** 所给文本 **

+---+

9. Trypsin-EDTA 0.05% phenol red (invitrogen, catalog number: 25300062)
10.  RPMI 1640培养液 (Gibco, catalog number: C1187550BT)
11.  DMEM高糖培养液 (Hyclone, catalog number: SH30243.01)
12. PBS
13. 消化缓冲液
14. DMEM培养基
15. 红细胞裂解液 (Sigma-Aldrich, catalog number: R7757)
16. PS双抗
    

仪器设备

1. 流式细胞仪FACSJazz (Becton Dickinson)
2. 细胞培养箱 (Esco)
3. 冷冻离心机 (Eppendorf)
4. 生物安全柜 (Esco)
5. 天平 (Sartorius)
6. 摇床 (Tensuc)
7. 水浴锅

实验步骤

一． 获取乳腺组织及消化

1. 配制组织消化缓冲液：在RPMI 1640培养液中，加入5%的胎牛血清，1%的PS双抗，25 mM HEPES (pH 8.0)。37 °C水浴锅中预热备用。
2. CO₂箱中安乐死小鼠。收取小鼠乳腺，PBS清洗后，放到6 cm平皿盖中，用剪刀剪碎组织至肉糜状，称取组织重量。

+---+

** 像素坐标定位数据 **

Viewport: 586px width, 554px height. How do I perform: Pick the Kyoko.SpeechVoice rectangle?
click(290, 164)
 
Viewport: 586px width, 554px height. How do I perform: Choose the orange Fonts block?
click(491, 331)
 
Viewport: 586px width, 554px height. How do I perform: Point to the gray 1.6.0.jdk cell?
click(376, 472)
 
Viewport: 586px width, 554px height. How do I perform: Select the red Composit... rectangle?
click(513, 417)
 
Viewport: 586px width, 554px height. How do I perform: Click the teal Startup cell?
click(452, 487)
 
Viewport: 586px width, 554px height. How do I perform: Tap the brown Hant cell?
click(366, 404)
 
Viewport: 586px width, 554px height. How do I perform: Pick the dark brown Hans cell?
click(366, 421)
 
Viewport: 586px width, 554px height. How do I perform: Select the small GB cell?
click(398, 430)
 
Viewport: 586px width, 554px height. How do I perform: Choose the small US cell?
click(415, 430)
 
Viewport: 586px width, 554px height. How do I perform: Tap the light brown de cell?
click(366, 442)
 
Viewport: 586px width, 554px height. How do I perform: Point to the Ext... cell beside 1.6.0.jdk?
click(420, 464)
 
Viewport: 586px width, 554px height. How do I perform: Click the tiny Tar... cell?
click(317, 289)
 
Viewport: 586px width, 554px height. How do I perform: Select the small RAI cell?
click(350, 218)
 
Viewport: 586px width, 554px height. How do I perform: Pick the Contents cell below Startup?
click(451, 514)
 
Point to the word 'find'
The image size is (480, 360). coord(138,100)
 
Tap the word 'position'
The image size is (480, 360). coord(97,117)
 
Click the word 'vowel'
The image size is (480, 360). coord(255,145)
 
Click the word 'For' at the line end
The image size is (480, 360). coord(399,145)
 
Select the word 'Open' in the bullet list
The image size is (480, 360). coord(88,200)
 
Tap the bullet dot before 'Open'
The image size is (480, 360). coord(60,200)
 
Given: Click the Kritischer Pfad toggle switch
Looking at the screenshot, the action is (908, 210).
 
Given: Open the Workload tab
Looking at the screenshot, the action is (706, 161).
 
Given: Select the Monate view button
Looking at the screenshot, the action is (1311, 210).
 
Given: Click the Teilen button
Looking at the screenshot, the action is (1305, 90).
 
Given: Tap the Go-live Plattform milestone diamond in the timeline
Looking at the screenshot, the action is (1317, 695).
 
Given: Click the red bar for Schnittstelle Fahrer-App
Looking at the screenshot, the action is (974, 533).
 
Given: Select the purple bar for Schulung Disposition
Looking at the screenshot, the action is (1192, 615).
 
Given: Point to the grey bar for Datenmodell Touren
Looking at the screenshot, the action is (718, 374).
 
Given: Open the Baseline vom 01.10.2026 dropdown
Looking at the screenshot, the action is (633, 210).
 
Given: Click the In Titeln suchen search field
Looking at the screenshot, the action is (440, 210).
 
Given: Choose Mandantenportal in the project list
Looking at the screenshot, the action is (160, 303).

+---+

** 操作要求 **
在这份小鼠乳腺组织消化实验方案中，配制组织消化缓冲液时，RPMI 1640培养液里要加入多少胎牛血清？ 这些材料独立于上面的文本，自成一份。

** 回答 **
加入5%的胎牛血清。